EXERCISE INPUT:
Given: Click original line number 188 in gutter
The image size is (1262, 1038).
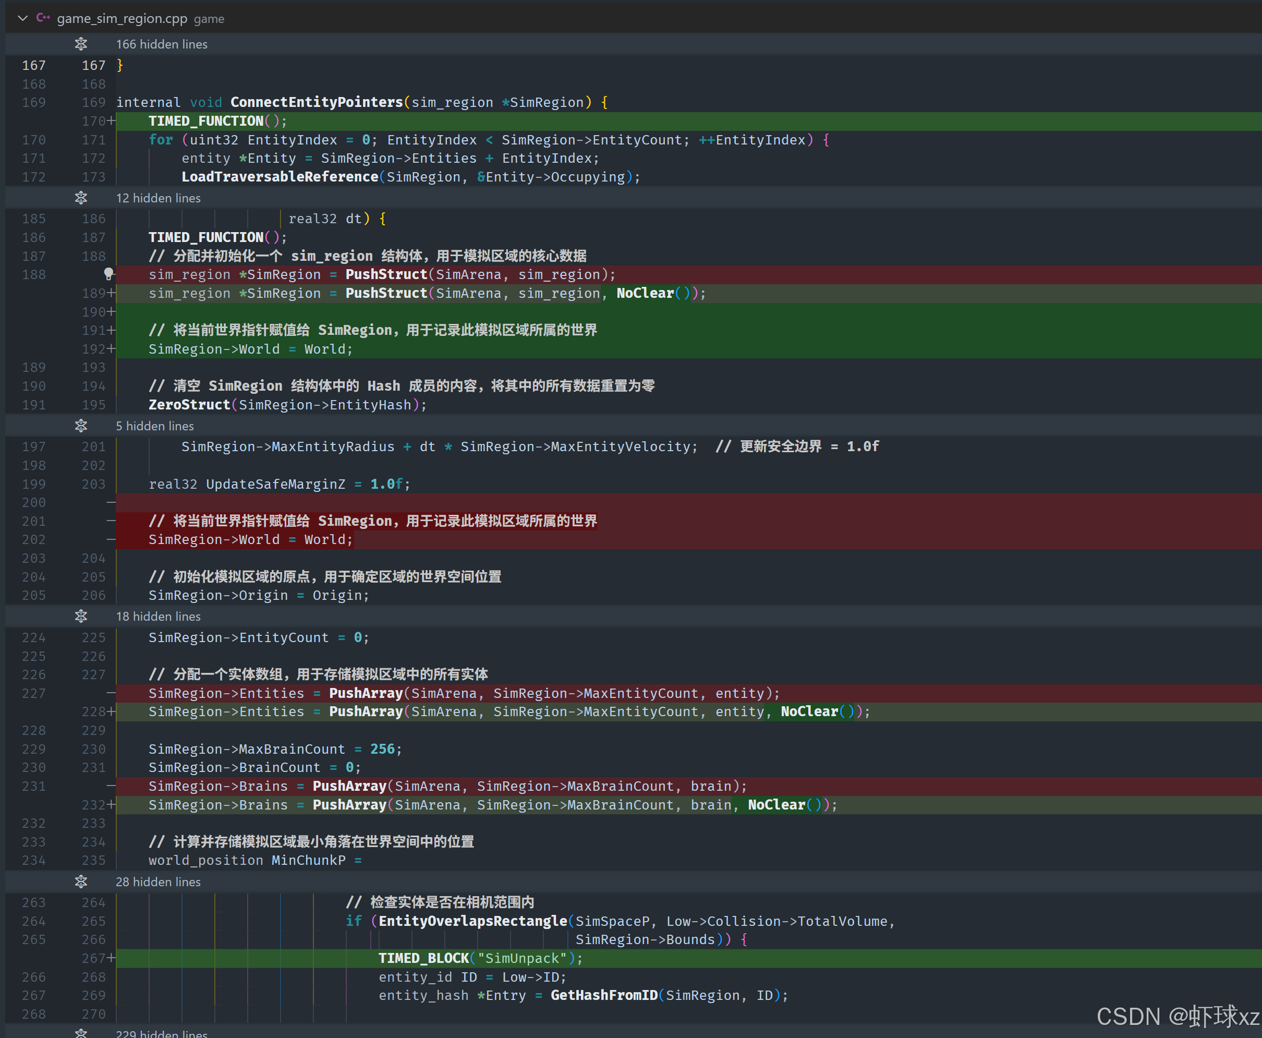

---

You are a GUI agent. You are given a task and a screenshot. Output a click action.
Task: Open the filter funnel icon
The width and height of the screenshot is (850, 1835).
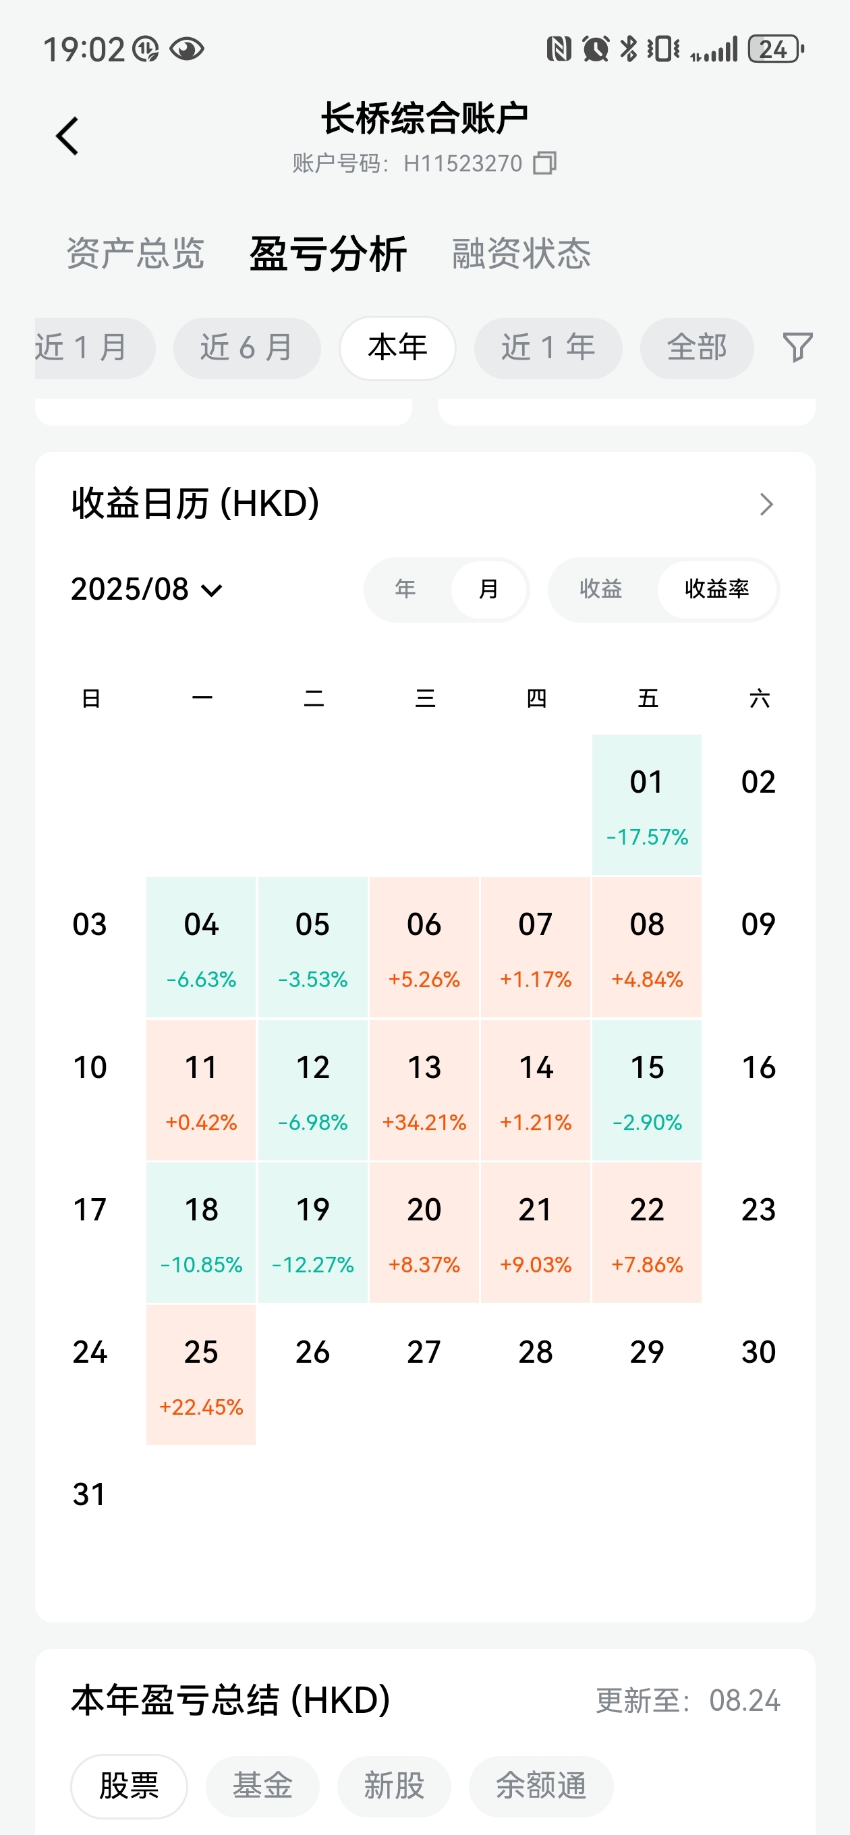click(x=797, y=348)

DO THIS:
Please reproduce only the stretch of the listing from "Given: Click original" through "The image size is (1262, 1038).", swapping "gutter" for "margin" and keeping everything else the same.

RESULT BELOW:
Given: Click original line number 188 in margin
The image size is (1262, 1038).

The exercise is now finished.